Micro Business

How to Value an Existing Lifestyle or Micro Business

When it comes to buying a business, size does matters. Most lifestyle or micro businesses have under 1 million in annual sales. When it comes to lifestyle and micro businesses, the owner is also the top manager.

For valuation purposes, a good rule of thumb for a marketable lifestyle or micro business is that the owner should generally earn about 10 to 20% of the gross sales. Therefore, a lifestyle or micro business that does $400k in revenue should have an owner that earns between $40k to $80k per year from owning and working in the business.

…owner should generally earn about 10 to 20% of the gross sales

Often when the million dollar gross sales per year threshold is eclipsed, the owner’s income drops to 10% or less. This drop is mostly due to the need to increase management, which leads to thinner margins, and higher inventory or carrying costs.

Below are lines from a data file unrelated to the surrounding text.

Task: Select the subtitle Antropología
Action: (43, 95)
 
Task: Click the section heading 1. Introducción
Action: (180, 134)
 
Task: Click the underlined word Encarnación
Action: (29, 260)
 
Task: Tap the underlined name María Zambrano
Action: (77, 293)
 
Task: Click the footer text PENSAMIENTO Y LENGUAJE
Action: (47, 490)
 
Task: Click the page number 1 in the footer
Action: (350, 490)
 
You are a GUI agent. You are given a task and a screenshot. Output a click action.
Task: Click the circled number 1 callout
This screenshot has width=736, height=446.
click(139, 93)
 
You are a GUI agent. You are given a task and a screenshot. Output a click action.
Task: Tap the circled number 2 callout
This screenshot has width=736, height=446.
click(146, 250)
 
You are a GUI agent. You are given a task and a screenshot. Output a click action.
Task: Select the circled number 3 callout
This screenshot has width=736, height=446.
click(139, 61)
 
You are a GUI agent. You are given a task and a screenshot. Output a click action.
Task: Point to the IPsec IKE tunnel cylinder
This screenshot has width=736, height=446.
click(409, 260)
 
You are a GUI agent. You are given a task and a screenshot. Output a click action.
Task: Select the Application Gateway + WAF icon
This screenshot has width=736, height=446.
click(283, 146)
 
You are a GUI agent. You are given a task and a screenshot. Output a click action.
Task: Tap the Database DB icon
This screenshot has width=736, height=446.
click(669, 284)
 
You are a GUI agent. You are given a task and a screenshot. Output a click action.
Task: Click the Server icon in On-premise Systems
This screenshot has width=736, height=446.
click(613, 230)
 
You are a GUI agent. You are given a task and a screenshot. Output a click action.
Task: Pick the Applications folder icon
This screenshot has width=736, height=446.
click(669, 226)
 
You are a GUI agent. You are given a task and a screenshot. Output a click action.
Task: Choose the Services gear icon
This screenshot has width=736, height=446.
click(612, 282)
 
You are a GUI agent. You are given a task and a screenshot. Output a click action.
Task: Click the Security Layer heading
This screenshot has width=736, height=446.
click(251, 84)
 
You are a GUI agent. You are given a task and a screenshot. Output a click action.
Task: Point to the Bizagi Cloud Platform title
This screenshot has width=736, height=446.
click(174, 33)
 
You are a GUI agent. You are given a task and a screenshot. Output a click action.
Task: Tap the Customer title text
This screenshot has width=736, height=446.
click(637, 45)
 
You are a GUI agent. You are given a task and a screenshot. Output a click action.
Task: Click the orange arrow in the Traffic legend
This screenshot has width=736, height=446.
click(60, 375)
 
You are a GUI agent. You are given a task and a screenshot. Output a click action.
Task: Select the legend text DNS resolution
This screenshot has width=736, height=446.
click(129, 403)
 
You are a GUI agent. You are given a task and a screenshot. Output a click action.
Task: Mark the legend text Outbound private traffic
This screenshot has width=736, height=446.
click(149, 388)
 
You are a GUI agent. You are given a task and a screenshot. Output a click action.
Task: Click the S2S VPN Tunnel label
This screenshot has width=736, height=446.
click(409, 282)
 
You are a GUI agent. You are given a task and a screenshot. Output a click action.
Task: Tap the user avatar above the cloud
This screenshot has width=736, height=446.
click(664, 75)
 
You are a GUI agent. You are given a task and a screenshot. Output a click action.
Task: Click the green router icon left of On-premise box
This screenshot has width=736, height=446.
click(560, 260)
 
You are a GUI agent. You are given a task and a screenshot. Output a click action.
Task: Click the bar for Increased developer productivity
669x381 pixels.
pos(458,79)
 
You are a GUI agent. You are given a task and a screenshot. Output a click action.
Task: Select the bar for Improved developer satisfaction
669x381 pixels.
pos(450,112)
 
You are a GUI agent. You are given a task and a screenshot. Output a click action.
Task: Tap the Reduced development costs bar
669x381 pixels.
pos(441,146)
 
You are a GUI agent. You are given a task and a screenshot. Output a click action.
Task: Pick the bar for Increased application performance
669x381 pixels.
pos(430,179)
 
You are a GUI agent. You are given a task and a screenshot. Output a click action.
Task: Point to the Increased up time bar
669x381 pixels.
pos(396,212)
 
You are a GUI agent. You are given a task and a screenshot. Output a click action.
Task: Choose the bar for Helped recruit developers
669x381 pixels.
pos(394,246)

In summary, the important issue for you as a buyer is how much can I expect to earn?  When it comes to lifestyle and micro businesses where the owner is responsible for managing employees, taking care of customers, and other day-to-day activities, the owner likely views bookkeeping as a low priority. If anything, he relies on compiled financial reports and is far less inclined to use these reports to run their business. Therefore any financial records provided by the seller may be less accurate and require more due diligence on the part of the buyer.

From the prospective of an accountant or a banker, the value of a business is purely based on historical financial statements, which can be an incomplete view of a company’s real value.  Other factors that drive the value of a business is its location, equipment, inventory, employees, patents, existing customer base, industry, vendor supplier relations, completion, and what you plan to do with the business after a sale. Therefore, you cannot rely on your accountant or banker to define a quantitative value of a business you are looking to buy.

Other value drivers aside, another rule of thumb is that businesses often sell for a little more than two times discretionary earnings. To understand discretionary earnings, you must first understand that a small business is an economic entity that provides a product or service that customers buy in sufficient quantities to allow the owner to pay all costs and operating expenses, including the owner’s salary. Let’s say that water represents revenue and a bucket represents the volume of all non-discretionary costs and operating expenses such as rent, employ salary (including a fair wage for the owner), marketing, insurance utilities, etc. The lip of the bucket represents the breaking even point of discretionary income. The water or revenue that overflows the bucket is considered discretionary income.

…businesses often sell for a little more than two times discretionary earnings

Let me be clear– discretionary income is not yet profit since the surplus revenue can be used in a variety of ways. The owner can use the surplus to buy more inventory, increase his promotional expenses, pay off debt, or pay himself more money. It is the discretionary income that is most often used to value a business.

According to a business broker’s friend, with over 15-year experience selling businesses, the average selling price for lifestyle and micro business was 2.3 times the business’s discretionary earnings.

Do you know how to value a lifestyle or micro business?